Records from a data collection
○ ○ ○ ○ ○
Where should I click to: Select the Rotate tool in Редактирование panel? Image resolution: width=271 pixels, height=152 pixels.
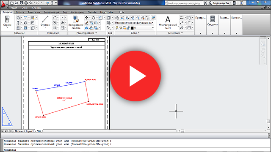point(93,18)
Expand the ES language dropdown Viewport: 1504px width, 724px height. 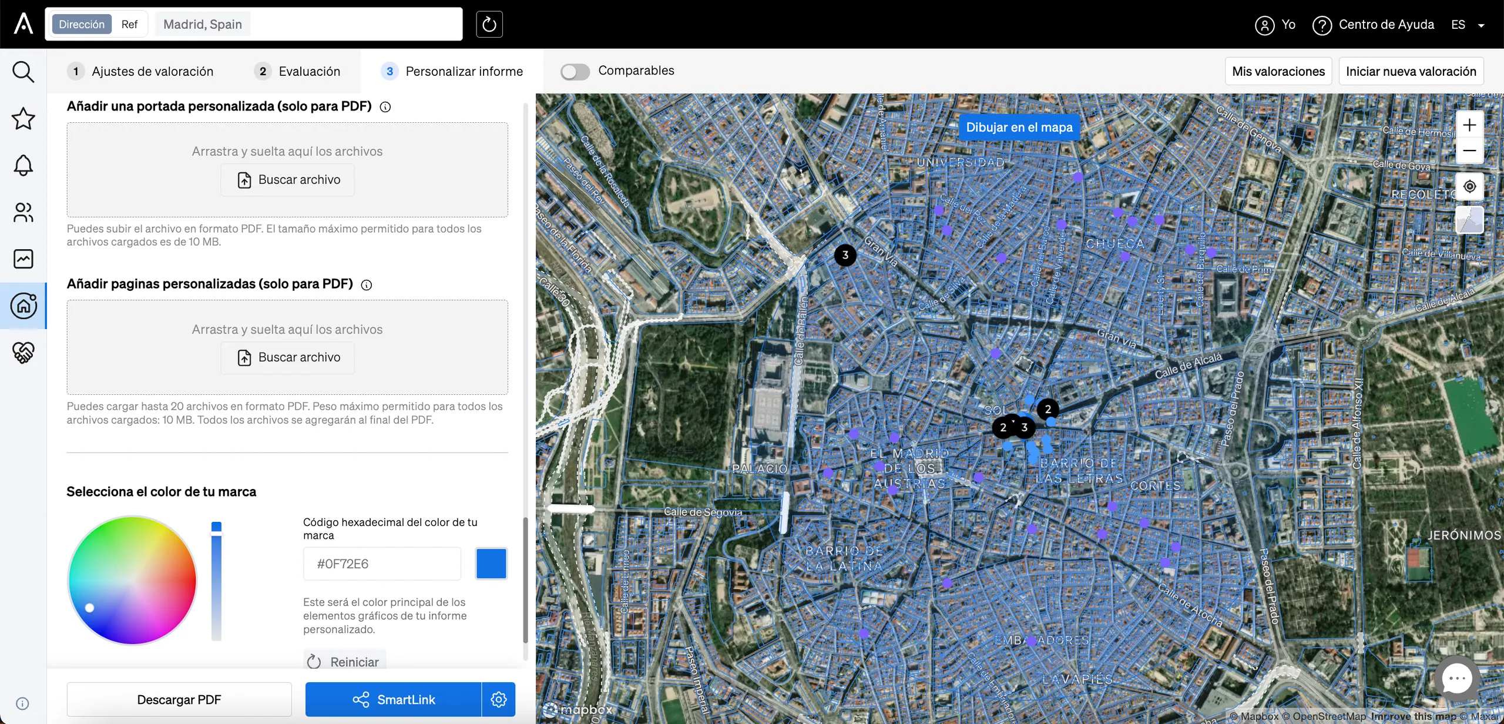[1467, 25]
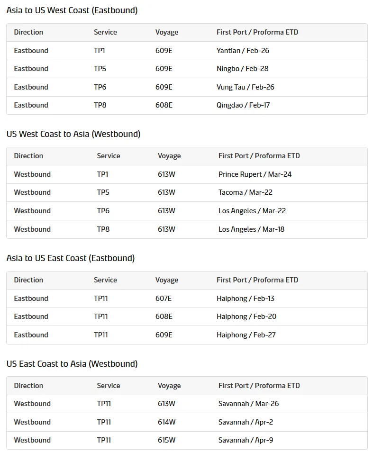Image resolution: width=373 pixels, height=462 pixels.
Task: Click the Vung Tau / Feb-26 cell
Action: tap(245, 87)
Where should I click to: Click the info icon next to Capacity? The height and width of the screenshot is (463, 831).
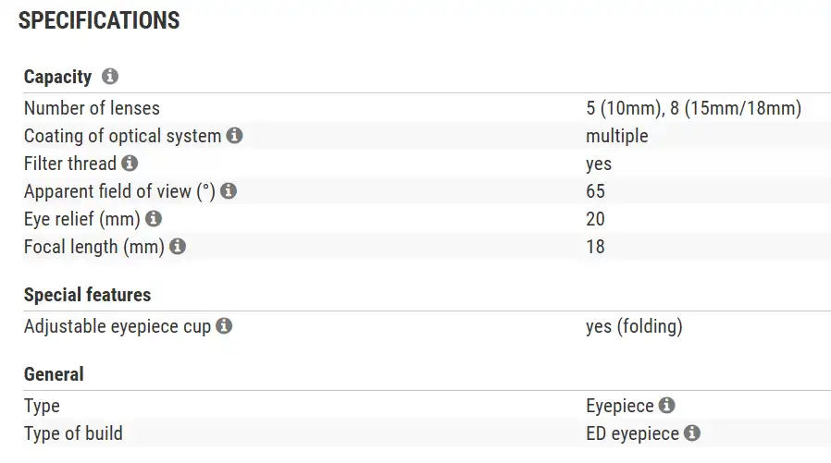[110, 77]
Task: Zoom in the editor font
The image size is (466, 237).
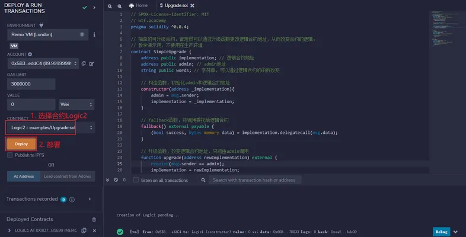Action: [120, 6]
○ ○ ○ ○ ○
## Work item
Leaving all pictures aside, print exactly the lines from the one that contains "Task: Zoom in the editor font" through the last line of the data above, inclusive.

## Answer box
Task: Zoom in the editor font
The image size is (466, 237).
Action: [120, 6]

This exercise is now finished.